- [DATA SHOWN]
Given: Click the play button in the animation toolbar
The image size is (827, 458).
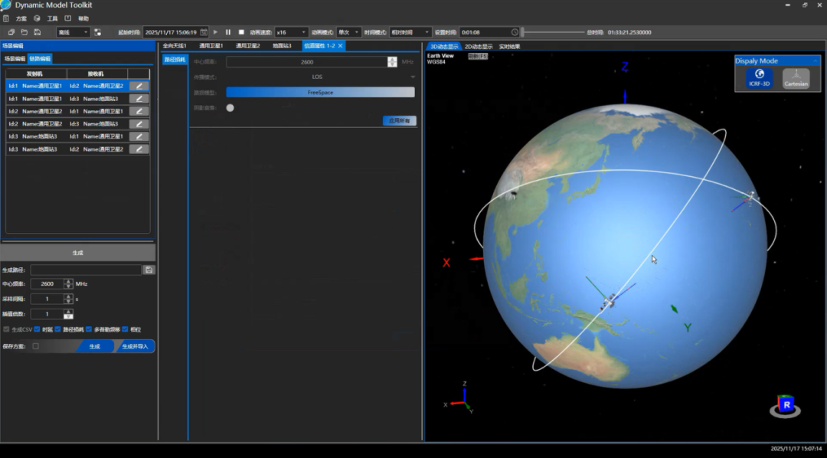Looking at the screenshot, I should click(x=215, y=32).
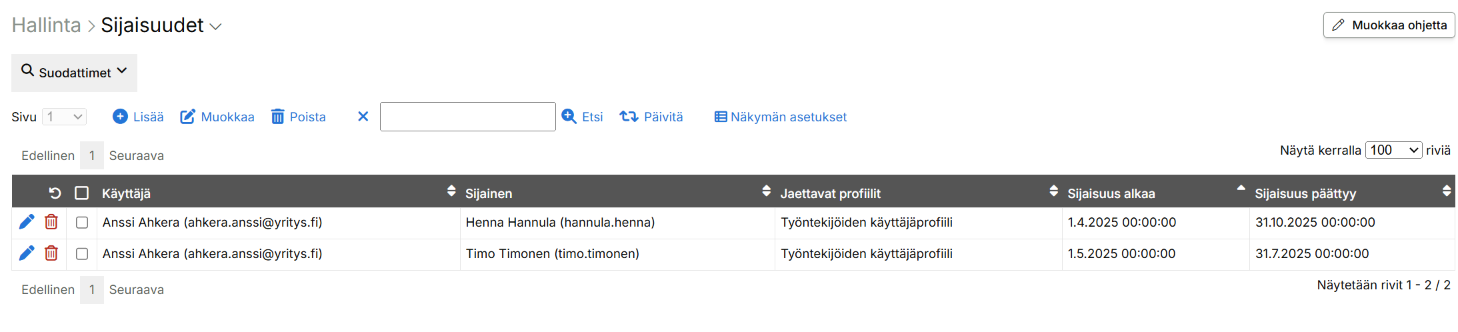This screenshot has height=332, width=1458.
Task: Click the trash icon for Timo Timonen row
Action: (x=51, y=253)
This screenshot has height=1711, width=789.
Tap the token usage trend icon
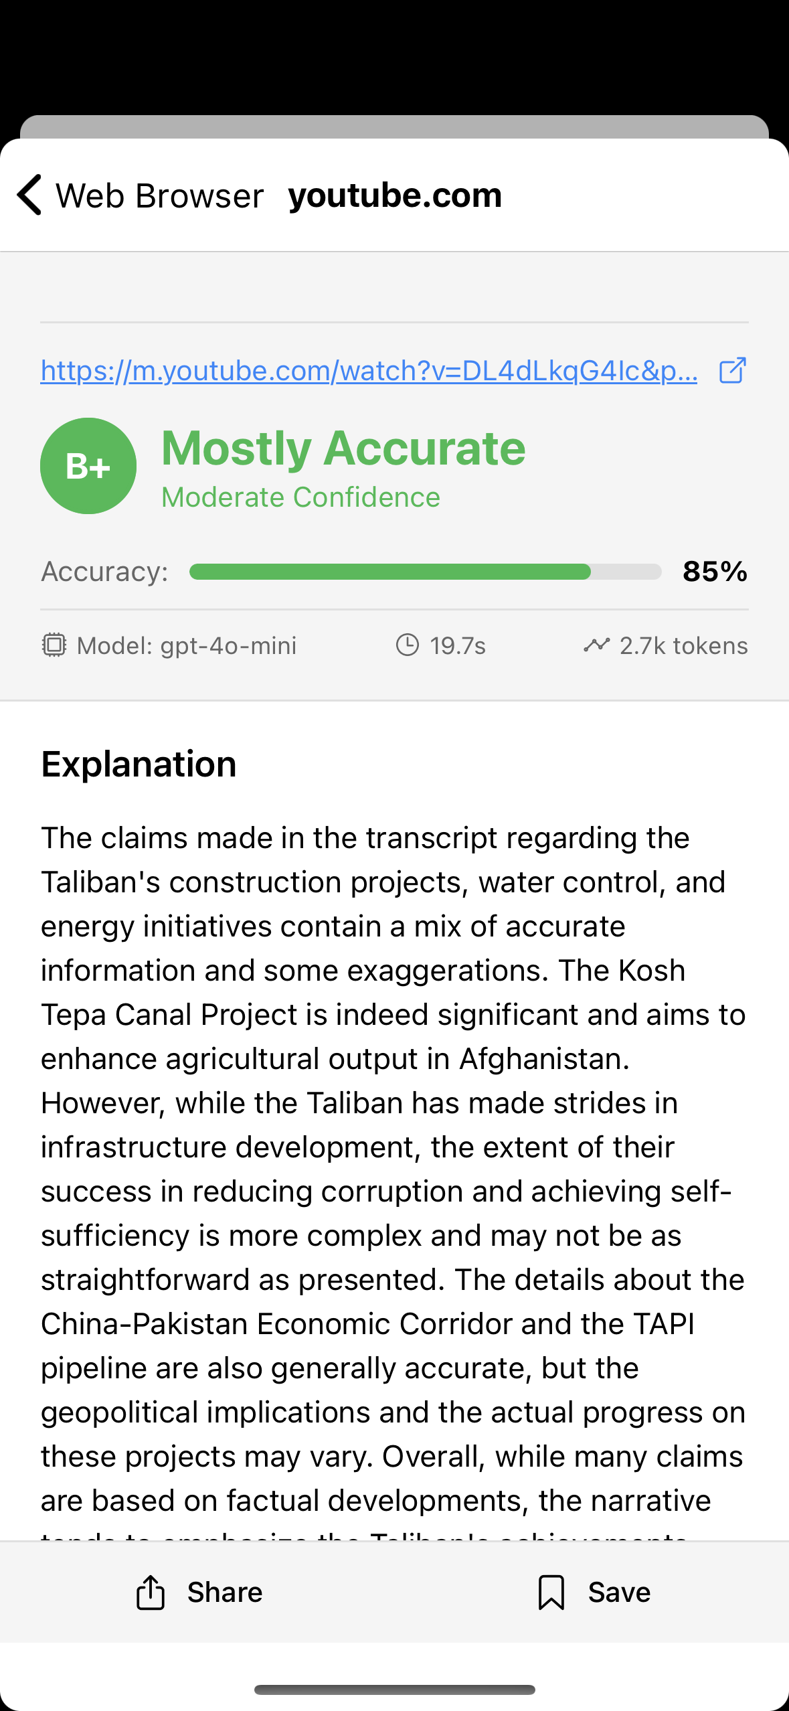click(596, 645)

- [PROBLEM TO WORK ON] Apart from the pictures, repeat the data above exactly.

- [RESPONSE TO THIS TASK]
Given: Click the play button in the animation toolbar
The image size is (827, 458).
Looking at the screenshot, I should click(x=215, y=32).
This screenshot has height=332, width=1458.
Task: Click the trash icon for Timo Timonen row
Action: (x=51, y=253)
This screenshot has height=1711, width=789.
Tap the token usage trend icon
click(596, 645)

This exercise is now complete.